▶ GOAL
Continue the Oktoberfest trolley story below from its final sentence. The entries that follow it are not part of the story.
=== QUOTED PASSAGE ===
The Oktoberfest Chronicle, Part III: The Trolley Incident

So the party barge had disgorged us in the midst of Oktoberfest, and we agreed that the best course of action was to hop on the nearby trolley-style shuttle and make our way to the New Glarus brewery. It’s a fantastic space, a gargantuan theme park dedicated to beer. We wandered the halls, gazed at the copper kettles and stainless steel tanks, browsed the gift shop, and sampled the wares. And then it was it was announced that we were to get back on the shuttle and return to the downtown festivities. We stood in the shadow of the brewery and waited.

Soon it was there, this odd little trolley thing from the land of make-believe. It parked, and as its riders disembarked, the driver announced that open containers were not allowed on the vehicle. Someone had paid good money for my beer, so I drained my nearly full pint. Others did the same. The last of the new arrivals cleared the trolley doors and the crowd surged. Quickly it became clear that not all of us would fit on this outlandish conveyance.

The trolley rolled away with most of our group inside, mocking us. There were perhaps ten or twelve of us left behind to consider the situation.
=== LISTED ENTRIES ===
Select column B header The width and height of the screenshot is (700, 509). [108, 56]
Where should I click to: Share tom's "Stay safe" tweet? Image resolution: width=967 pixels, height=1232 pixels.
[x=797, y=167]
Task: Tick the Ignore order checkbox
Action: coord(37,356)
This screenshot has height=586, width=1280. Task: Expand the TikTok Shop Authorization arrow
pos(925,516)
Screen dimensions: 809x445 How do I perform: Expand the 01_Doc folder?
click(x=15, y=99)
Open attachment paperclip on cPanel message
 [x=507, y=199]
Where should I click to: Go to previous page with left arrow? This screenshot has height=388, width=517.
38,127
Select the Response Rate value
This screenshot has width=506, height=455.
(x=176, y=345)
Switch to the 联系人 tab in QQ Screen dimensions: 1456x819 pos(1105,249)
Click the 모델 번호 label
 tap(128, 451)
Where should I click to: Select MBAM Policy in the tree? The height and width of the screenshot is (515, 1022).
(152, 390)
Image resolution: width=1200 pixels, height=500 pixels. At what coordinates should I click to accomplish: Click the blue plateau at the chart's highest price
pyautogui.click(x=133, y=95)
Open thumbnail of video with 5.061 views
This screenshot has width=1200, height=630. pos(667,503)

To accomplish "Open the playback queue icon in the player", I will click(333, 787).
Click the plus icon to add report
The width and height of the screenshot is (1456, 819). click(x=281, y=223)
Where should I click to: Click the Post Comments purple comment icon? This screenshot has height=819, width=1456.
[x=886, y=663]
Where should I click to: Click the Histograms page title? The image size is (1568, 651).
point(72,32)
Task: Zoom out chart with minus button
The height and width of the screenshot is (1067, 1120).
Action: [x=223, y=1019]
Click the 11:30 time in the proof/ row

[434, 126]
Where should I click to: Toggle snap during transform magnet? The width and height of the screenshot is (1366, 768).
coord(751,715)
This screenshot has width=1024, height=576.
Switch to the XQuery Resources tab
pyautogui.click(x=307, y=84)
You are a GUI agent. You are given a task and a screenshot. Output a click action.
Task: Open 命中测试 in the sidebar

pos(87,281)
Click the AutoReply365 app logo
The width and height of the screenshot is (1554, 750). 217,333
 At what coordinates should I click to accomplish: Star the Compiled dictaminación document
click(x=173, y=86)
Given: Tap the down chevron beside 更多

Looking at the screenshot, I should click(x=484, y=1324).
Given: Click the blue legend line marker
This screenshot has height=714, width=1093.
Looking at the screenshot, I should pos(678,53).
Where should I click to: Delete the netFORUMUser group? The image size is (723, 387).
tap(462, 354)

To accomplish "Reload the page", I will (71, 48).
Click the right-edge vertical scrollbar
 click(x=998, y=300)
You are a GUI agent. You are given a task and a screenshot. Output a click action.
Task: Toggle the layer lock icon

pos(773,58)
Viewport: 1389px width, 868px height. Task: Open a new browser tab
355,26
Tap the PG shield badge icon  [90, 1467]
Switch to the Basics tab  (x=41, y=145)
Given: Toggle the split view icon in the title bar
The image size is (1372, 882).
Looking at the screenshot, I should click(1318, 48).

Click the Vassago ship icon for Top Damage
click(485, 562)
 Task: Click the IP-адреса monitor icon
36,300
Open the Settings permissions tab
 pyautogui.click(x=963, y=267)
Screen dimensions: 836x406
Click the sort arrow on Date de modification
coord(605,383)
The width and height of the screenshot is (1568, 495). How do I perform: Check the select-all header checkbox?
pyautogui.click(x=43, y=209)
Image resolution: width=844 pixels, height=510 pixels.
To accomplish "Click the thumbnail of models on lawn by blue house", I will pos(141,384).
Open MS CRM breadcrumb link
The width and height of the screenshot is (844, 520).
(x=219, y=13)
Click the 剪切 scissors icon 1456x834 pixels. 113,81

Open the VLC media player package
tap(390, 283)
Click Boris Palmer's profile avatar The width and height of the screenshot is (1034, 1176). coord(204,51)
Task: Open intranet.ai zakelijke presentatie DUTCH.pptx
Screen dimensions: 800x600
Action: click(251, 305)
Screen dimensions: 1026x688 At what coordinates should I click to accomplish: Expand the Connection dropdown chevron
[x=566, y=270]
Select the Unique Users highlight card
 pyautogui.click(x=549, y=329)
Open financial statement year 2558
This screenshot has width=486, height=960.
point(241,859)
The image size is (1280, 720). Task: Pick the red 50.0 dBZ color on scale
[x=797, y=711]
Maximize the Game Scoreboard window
===
▶ TASK OUTPUT
“We could just walk. It’s probably only 15 or 20 minutes.” This from a voice somewhere in back. The notion was too ridiculous to warrant any sort of response.

Our eyes turned to the natural leader of the diminished crew. “Well,” he said sagely, “that thing will probably be back in about ten minutes. Let’s go get more beer.” We nodded and followed him to the taps.

In truth, it took more like 30 minutes for the trolley to make its way back. The first compensatory beer had gone down smoothly and I had barely begun my second when we heard the dinging bell of the approaching trolley. We hurried down to the pick-up spot, gazing warily at the handful of middle-aged Midwesterners milling about nearby. “We’re getting on this one,” our Fearless Leader murmured. “It’s going to happen.”

“Damn,” someone said. “The beer.” Again, all of us found ourselves holding nearly full pints. You don’t leave a soldier, so I once more chugged my beverage. It was starting to hurt, I noticed.

The trolley pulled up. As the doors opened, the old folks nearby somehow multiplied, rushed the vehicle, and hurled themselves in. Some carried cases of beer and bags from the gift shop, and they shamelessly used these objects to shove us out of the way and block our path. It was like trying to get on the US embassy’s last helicopter out of Vietnam.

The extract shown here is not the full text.